#### INSTRUCTIONS TO FOLLOW
Take the listing below and print exactly the lines starting at the line containing "Task: Click the green" and ending at the line containing "Screen dimensions: 800x404", both ends included, and no others.

#### DATASET RECORDS
========================================

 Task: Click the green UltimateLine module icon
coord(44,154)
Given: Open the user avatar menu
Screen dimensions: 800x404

========================================

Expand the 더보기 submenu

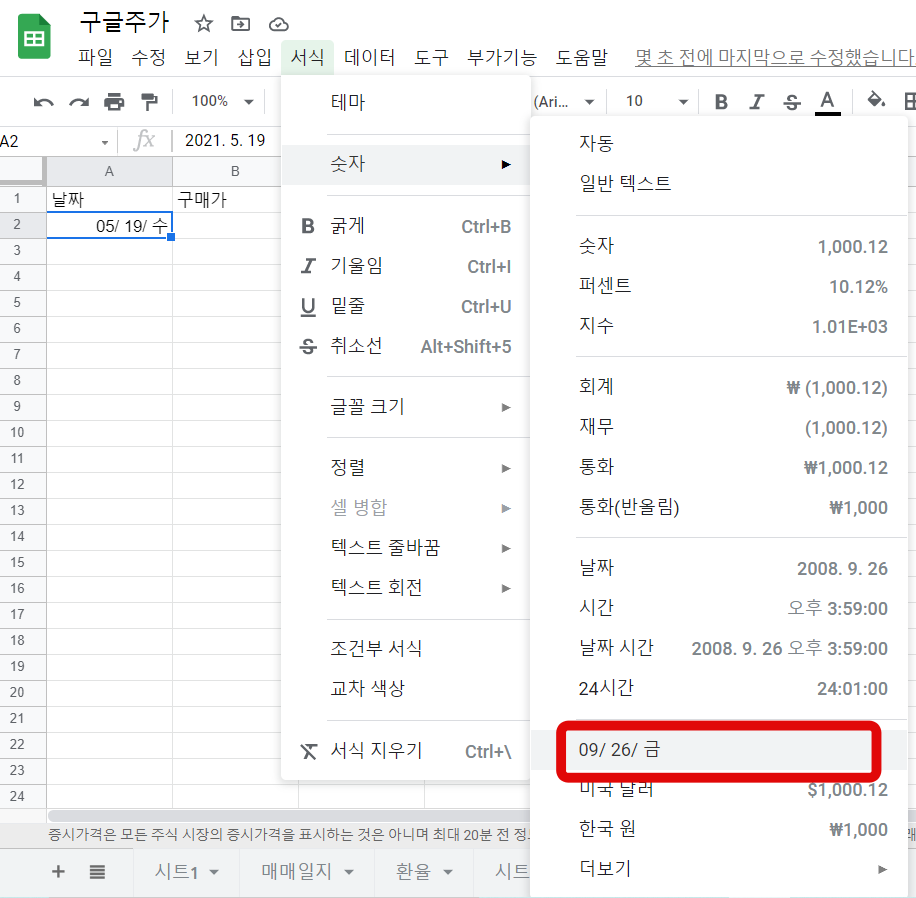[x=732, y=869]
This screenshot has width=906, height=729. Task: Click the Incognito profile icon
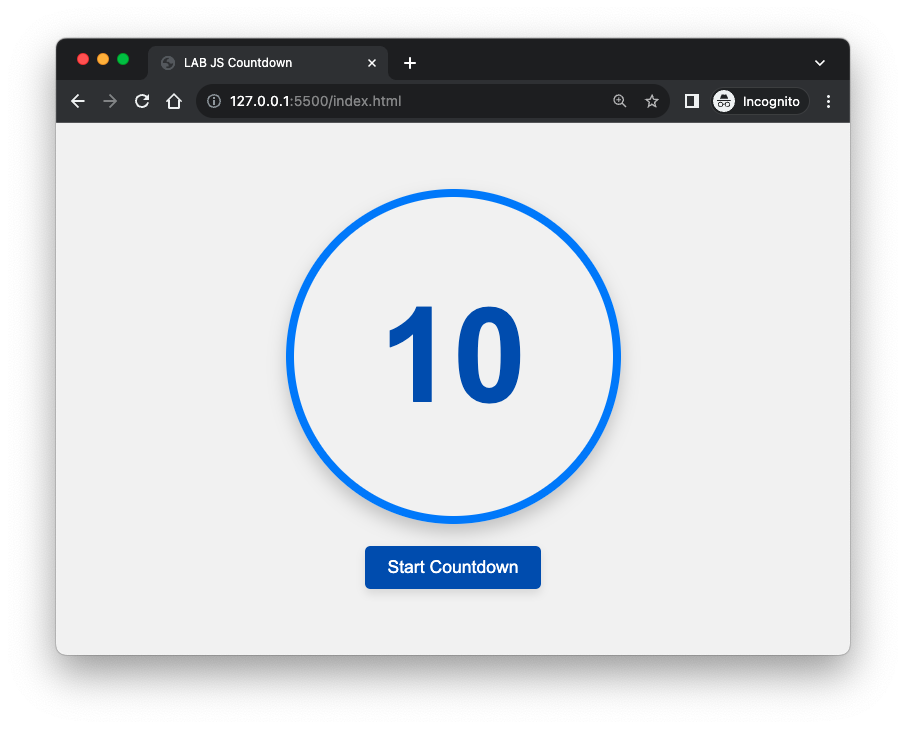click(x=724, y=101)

========================================

#### RESPONSE BELOW
 Task: Click the green UltimateLine module icon
coord(44,154)
Given: Open the user avatar menu
Screen dimensions: 800x404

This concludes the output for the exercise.